「ゆっくり茶番劇」は「東方の入口」か
2021年5月30日 動画 コメント (2)先日、あるツイートがタイムラインで目に入った。
その内容を簡単に説明すると、「まず二次創作(ゆっくり茶番劇)をきっかけに東方を知ってもらい、後から深い東方の世界に入ってきてもらおう」というもの。
これについて、実際にゆっくり茶番劇が東方の入口として機能しているかを考えてみたところ、
まず、以前コミュニティで実施したアンケートによると、ゆっくり茶番劇の視聴者の50%以上はゆっくり茶番劇を始めたとしたYouTubeの作品でしか東方に触れていないことが示唆された。
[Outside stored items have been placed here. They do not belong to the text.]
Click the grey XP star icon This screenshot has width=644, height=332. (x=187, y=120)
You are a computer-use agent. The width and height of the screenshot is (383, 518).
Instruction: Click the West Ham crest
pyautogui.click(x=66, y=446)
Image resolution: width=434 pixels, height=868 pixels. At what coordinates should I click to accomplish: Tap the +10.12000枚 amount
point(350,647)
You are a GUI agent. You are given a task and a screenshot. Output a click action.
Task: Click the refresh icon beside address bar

(回答者は約180人程度なのでこれが全てではないが)
【追記】
先日、再確認のため同じアンケートをもう一度行ったが、その際に大手動画投稿者の方にそのアンケートを共有していただき、2000以上の票を得ることができた。
その結果、「東方はゆっくり茶番劇でしか見ていない」「茶番劇以外だと幻想万華鏡くらいしか見ない」「あまり見ない」の合計が50%を超えた。
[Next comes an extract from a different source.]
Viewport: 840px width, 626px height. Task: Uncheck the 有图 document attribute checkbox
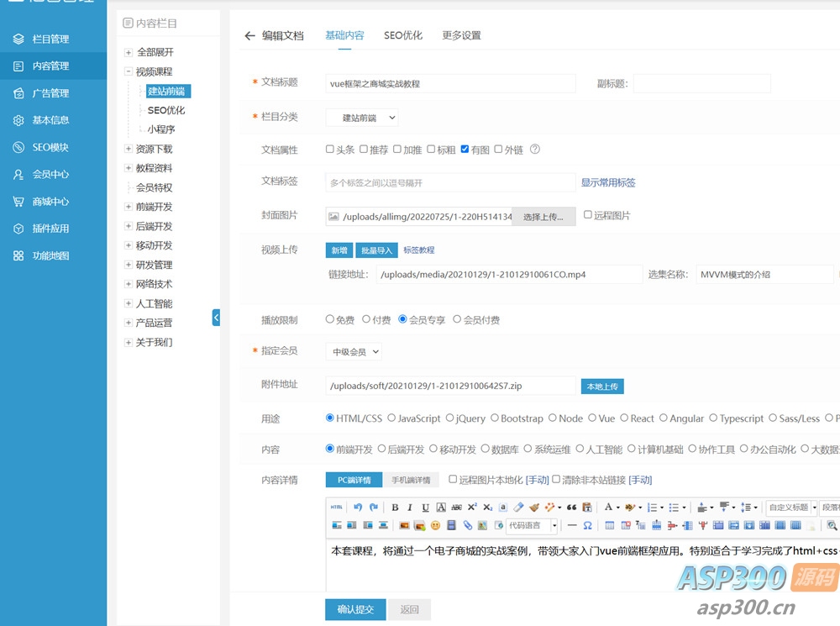pyautogui.click(x=465, y=150)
(合計票数が1000を超えたあたりから割合はほぼ変わっていなかったため、この割合はほぼ正しいと見て良い)
つまり彼らの半分以上は「ゆっくり茶番劇」をあくまで「ゆっくり茶番劇」としか見ておらず、東方に興味を持たないまま茶番劇を見ていることになる。
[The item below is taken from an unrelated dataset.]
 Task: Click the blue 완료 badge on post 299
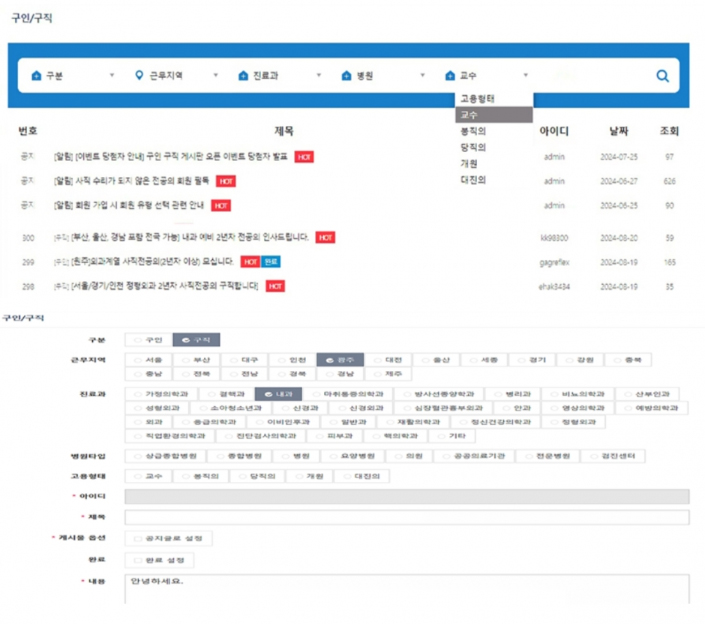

この理由については調査が必要(というより彼らも無自覚にそうしている可能性が高いため調査は極めて困難)だが、動画の内容を考慮すると、「東方ならではの面白さが少なく、どんなキャラでも成り立つようなありきたりな内容であるため、作品を『東方』として見ることができないから」ではないかと推測できる。
実際ゆっくり茶番劇は原作の要素をまるっきり白紙にした恋愛茶番、日常茶番などが一つの主流なジャンルになっており、検索結果のうちはるか氏の立ち絵を使用した茶番劇の半分以上は恋愛ジャンルとなっている。
また、主人公や色変えオリキャラばかりが目立つ「チート系」と呼ばれるものも主流なジャンルであるが、これも既存の東方キャラは一蹴されてしまい活躍の場面が少ないため、彼らにキャラクターの特徴が伝わっていないとも考えられる。
またもう一つの原因として、タイトルに「東方」の文字がないことも挙げられるだろう。実際ゆっくり茶番劇は「ゆっくり茶番劇」というジャンルで浸透しており、「東方茶番劇」などと呼称されることはほぼない。動画を検索しても、タイトルに「東方」と書かれているのは、シリーズ名が原作風に「東方〇〇〇」(「東方+漢字三文字」)になっているもののみで、それ以外に「東方」と書かれているものは本当にごく少数である。
つまり、「ゆっくり茶番劇」はあくまで「ゆっくり茶番劇の入口」でしかなく、「東方の入口」としてはあまり役割を果たせていないことがわかる。
また、「ゆっくり茶番劇は同人誌の代替物、同人誌の動画版である」という主張も目にしたので、これに関しても考えてみた。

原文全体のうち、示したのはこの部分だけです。